How to Fix Next.js AI Route Failures (Without Restarting from Zero)

If your Next.js AI route keeps timing out, you've probably already found the standard playbook: bump maxDuration, enable Fluid Compute, maybe restructure the pipeline. Those fixes are real—they buy you more runway on the execution limit.

But more runway isn't the same as reliability. And the failure mode that actually hurts most has nothing to do with how long your function runs.

Why Next.js route handlers fail in multi-step AI pipelines

Your route handler has no memory. It executes, succeeds or fails, and forgets. That's fine for simple API calls. For a multi-step AI pipeline—where you're calling models, enriching data, writing to databases—it means every failure restarts from zero.

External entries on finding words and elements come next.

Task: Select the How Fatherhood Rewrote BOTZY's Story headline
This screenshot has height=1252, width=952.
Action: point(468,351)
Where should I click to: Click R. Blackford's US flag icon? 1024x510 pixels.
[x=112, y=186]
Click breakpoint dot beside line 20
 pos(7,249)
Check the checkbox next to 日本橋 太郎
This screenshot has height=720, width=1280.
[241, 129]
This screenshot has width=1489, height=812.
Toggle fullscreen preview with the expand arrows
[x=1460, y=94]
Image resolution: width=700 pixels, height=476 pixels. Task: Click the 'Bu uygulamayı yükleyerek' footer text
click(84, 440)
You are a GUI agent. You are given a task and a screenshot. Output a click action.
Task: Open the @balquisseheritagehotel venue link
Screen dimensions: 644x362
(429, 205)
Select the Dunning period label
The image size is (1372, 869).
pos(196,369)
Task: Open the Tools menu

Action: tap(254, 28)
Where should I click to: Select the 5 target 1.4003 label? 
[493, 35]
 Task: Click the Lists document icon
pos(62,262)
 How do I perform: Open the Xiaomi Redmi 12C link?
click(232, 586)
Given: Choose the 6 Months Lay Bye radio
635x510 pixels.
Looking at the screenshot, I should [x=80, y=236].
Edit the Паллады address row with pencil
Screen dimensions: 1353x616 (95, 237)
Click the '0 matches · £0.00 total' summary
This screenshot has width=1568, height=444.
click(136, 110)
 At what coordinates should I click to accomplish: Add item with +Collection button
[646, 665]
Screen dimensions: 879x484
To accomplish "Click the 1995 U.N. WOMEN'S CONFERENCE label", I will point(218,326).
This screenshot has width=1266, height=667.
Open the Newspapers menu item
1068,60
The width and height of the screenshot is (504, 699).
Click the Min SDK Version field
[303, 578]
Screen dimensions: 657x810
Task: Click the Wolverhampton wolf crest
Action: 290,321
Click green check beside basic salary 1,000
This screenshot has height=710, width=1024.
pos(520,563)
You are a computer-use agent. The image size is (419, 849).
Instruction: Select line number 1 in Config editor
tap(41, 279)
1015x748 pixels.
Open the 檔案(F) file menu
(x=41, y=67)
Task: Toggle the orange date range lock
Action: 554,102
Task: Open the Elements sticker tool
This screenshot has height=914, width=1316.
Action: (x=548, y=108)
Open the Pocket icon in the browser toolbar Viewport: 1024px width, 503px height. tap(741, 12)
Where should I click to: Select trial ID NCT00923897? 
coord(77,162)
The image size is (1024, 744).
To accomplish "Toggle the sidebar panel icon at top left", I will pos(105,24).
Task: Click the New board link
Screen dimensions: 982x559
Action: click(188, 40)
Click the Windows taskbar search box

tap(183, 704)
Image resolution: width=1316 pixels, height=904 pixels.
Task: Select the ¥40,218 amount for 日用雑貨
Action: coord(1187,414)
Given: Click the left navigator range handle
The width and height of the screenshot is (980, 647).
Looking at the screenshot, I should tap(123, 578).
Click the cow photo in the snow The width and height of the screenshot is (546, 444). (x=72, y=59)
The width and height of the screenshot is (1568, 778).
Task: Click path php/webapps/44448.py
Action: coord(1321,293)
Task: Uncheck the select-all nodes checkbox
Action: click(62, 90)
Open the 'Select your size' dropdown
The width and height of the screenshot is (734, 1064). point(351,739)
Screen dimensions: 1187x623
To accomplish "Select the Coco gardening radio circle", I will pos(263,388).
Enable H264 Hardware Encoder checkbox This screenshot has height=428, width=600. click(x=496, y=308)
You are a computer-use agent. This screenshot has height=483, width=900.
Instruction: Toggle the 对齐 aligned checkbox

That's expensive in ways that compound:

A slow model response pushes you past the execution limit. You retry. You pay for the model call again. A downstream API fails after a successful LLM call. You retry. You pay again. A database write fails after two successful API calls. Both calls re-run. Your user gets delayed. Your bill goes up.

At low volumes, this is annoying. At production scale—especially as you move from simple completions toward multi-step agent pipelines that plan, search, enrich, and synthesize—it becomes a real cost center and a real reliability problem. Five steps at 99% reliability each gives you 95% overall. Ten steps gets you to 90%. Real agents don't have five steps.

The common response is to bump limits and add retries at the function level. Which is like putting a bigger gas tank on a car with a leak. Same problem, just longer.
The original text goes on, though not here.